Saturday, October 23, 2010

Sobriety and novelty

When speaking to gung-ho Western Christians today, it's hard to avoid being smacked in the face with their passionate enthusiasms and hobbyhorses, whether it's the latest church plant, the latest papal encyclical or book, the latest theological speculation or cultural fad, the latest activist, collectivist, do-gooder "movement of the Spirit."

Whether Catholic, Protestant, and Orthodox, in much of Christian America there's a certain lust for the spiritual high, a yearning for a special knowledge or experience of God that only the select few are granted, a grasping for a liberation from mundane, commonplace existence, a longing to be swept up to the heavens by some new group identity. Nothing new here. Academics call it gnostic elitism or something like that.

But I've grown to appreciate the Eastern Church's emphasis on vigilant sobriety of the mind and heart. I'm deeply drawn to their quasi-instinctive resistance to fads, a resistance which, it is important to note, is not new and intimately tied to the plain teaching of Christ and the Apostles. Western traditionalists are resistant to fads only to the extent they can distinguish an old fad from a tradition, which is to say not very resistant.

At any rate, it's always good to watch Eastern Christians practice what they preach.
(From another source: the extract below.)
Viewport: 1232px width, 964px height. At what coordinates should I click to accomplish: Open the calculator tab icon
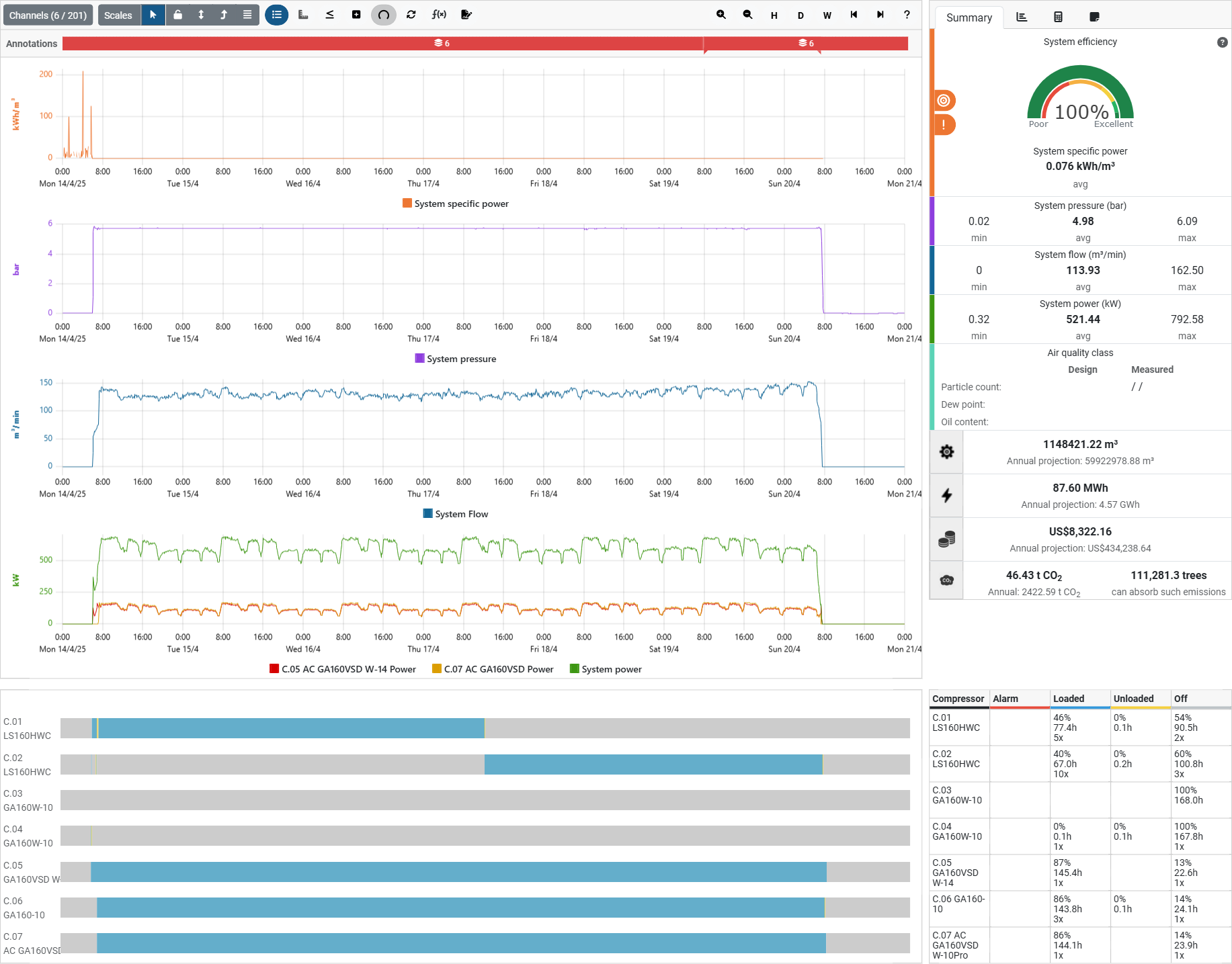coord(1058,17)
From Orthodox media, I've heard mostly enthusiastic praise for Fr. Seraphim Rose, who has been touted as the Eastern Thomas Merton (never sure if we're supposed to take that as compliment to Rose). So it's encouraging to see intellectual sobriety applied by one Orthodox towards a specifically Orthodox phenom.
I do not promote Fr Seraphim Rose because he represents a very rigorous form of Orthodoxy that is also committed to excessive speculation, especially about the afterlife. His ideas fuel a kind of Orthodox elitism which causes people to look down on others as being not truly Orthodox.

Fr Seraphim's ideas also are taken up by those who feel they must live as radically Orthodox as possible, and startle the world with their extreme expressions of otherworldliness.

For me, the heart of Orthodoxy is Christ, and the life in Christ is the Orthodox way, following behind the Master, doing what we see Him doing, saying what He says.

.......

I said “I do not promote” Fr Seraphim Rose, and neither do I condemn him. Whether his ideas are false or true, our good and loving God knows, who holds us all tenderly and forgivingly in His hands. As for the man, I hope he is what all who follow Christ are.
His note against condemning Fr. Rose is crucial as well. The typical traditionalist will be vigilant against all deviations or extrapolations from the tradition, but he will usually be quick to judge and condemn, invariably causing an equally forceful defense and digging in of heels from the innovators.

The sobriety comes into play when we refrain from impassioned, unilateral judgment and condemnation, which only has the appearance of vigilant defense of the tradition, but remains lacking in vigilance towards one's own ego. Fidelity to tradition must be in the first place vigilant and sober against oneself.